Job A: In the excerpt on signed headers in mail and Netnews, translate this sentence into French: "Any other-header-parameter that is present SHOULD be ignored."
Job B: From the excerpt on signed headers in mail and Netnews, output the passage starting at "Any other-header-parameter that" and ending at "necessary for Email.", with no changes.

Extract:

----------

Lindsey                                                         [Page 5]


                   Signed Headers in Mail and Netnews           May 2000

      signed-token   = [CFWS] ( "protocol" / "key" / "sig" ) [CFWS] /
                     <Any other token defined for a particular protocol>
      other-header-parameter
                     = attribute "=" value
      attribute      = iana-token / x-token
      iana-token     = <A token defined in an experimental
                        or standards-track RFC and registered with
                        IANA>
      value          = token / quoted-string
      x-token        = [CFWS] "x-" token-core [CFWS]
      token          = [CFWS] token-core [CFWS]
      token-core     = 1*<any (US-ASCII) CHAR except SP, CTLs,
                                 or tspecials>
      tspecials      = "(" / ")" / "<" / ">" / "@" /
                       "," / ";" / ":" / "
                       "/" / "[" / "]" / "?" / "="
      quoted-string  ; see [RFC 2822]
      protocol-value = ietf-token / x-token
      ietf-token     = <An extension token defined by a standards-track
                        or experimental protocol RFC and registered
                        with IANA>
      key-id-value   = token
      signature-value= [CFWS] DQUOTE [FWS] 1*( btext [FWS] ) DQUOTE [CFWS]
      btext          = %x41-5A / %x61-7A / %x30-39 / "+" / "/" / "="
                       ; base 64 chars

   The header-parameters MUST include a "protocol" parameter and a "sig"
   parameter, of which the "sig" paramameter MUST be the last parameter
   and MUST NOT be followed by CFWS (though it MAY be followed by WS).
   Any other-header-parameter that is present SHOULD be ignored.

        NOTE: The requirement for an explicit SP after the ":" is to
        ensure compatibility with the syntax of Netnews [USEFOR]; it is
        not strictly necessary for Email.

----------

Source data:
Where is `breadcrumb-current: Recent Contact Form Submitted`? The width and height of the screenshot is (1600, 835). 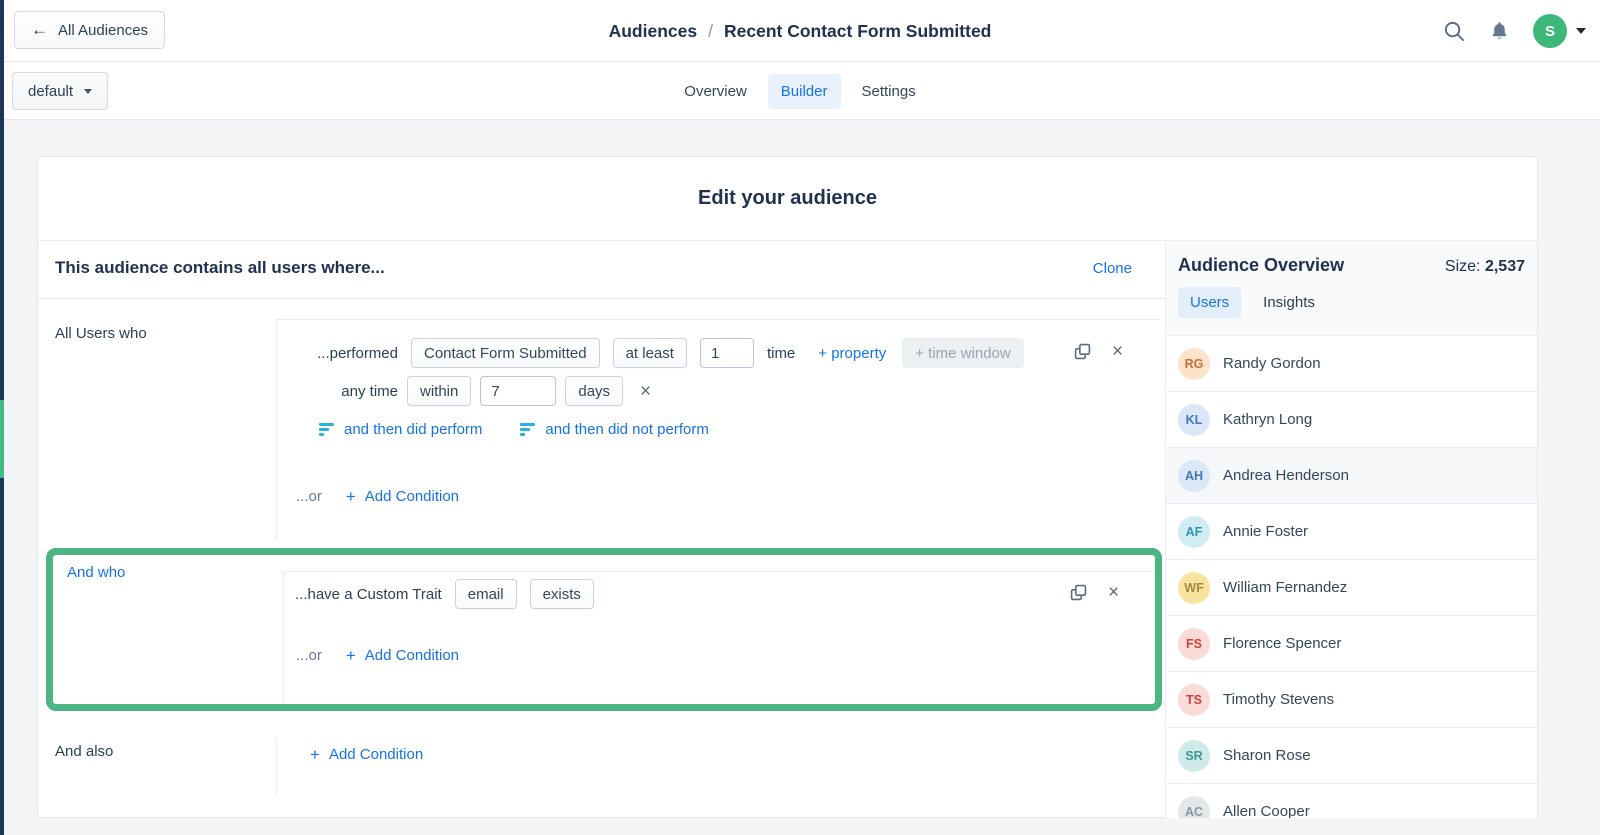 breadcrumb-current: Recent Contact Form Submitted is located at coordinates (858, 30).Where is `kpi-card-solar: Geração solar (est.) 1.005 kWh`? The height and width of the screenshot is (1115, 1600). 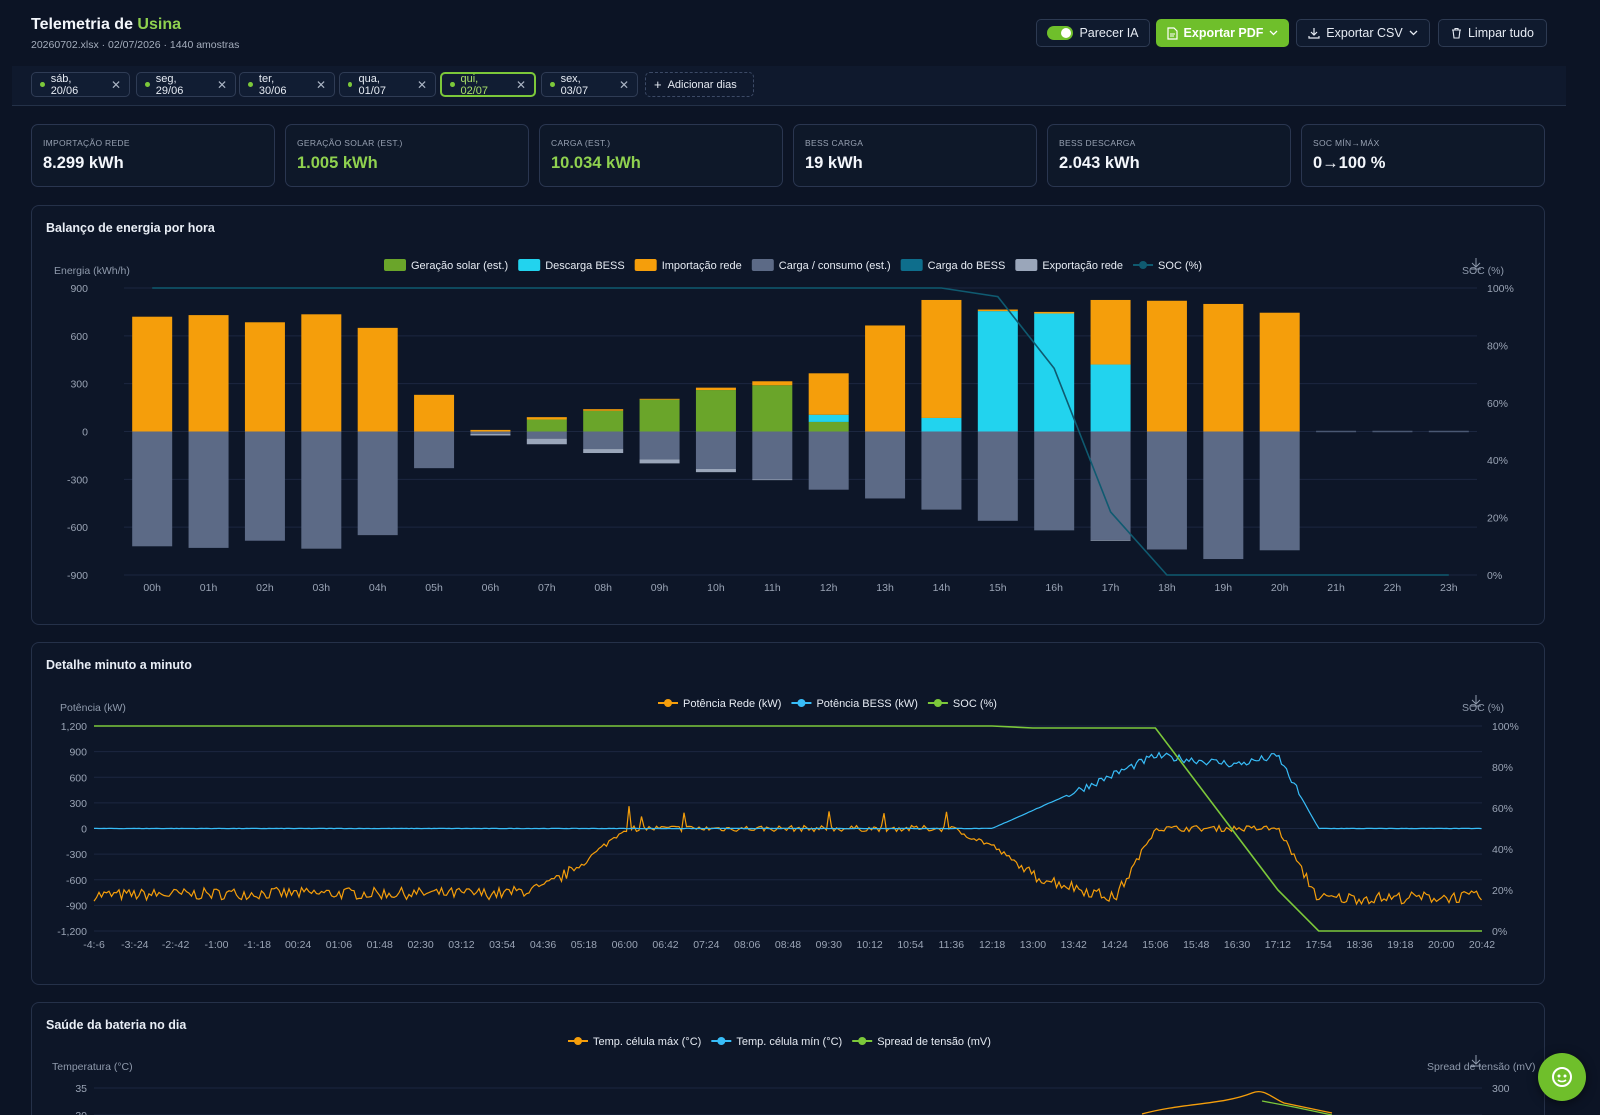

----------

Task solution A: Tout other-header-parameter présent DEVRAIT être ignoré.

Task solution B:
Any other-header-parameter that is present SHOULD be ignored.

        NOTE: The requirement for an explicit SP after the ":" is to
        ensure compatibility with the syntax of Netnews [USEFOR]; it is
        not strictly necessary for Email.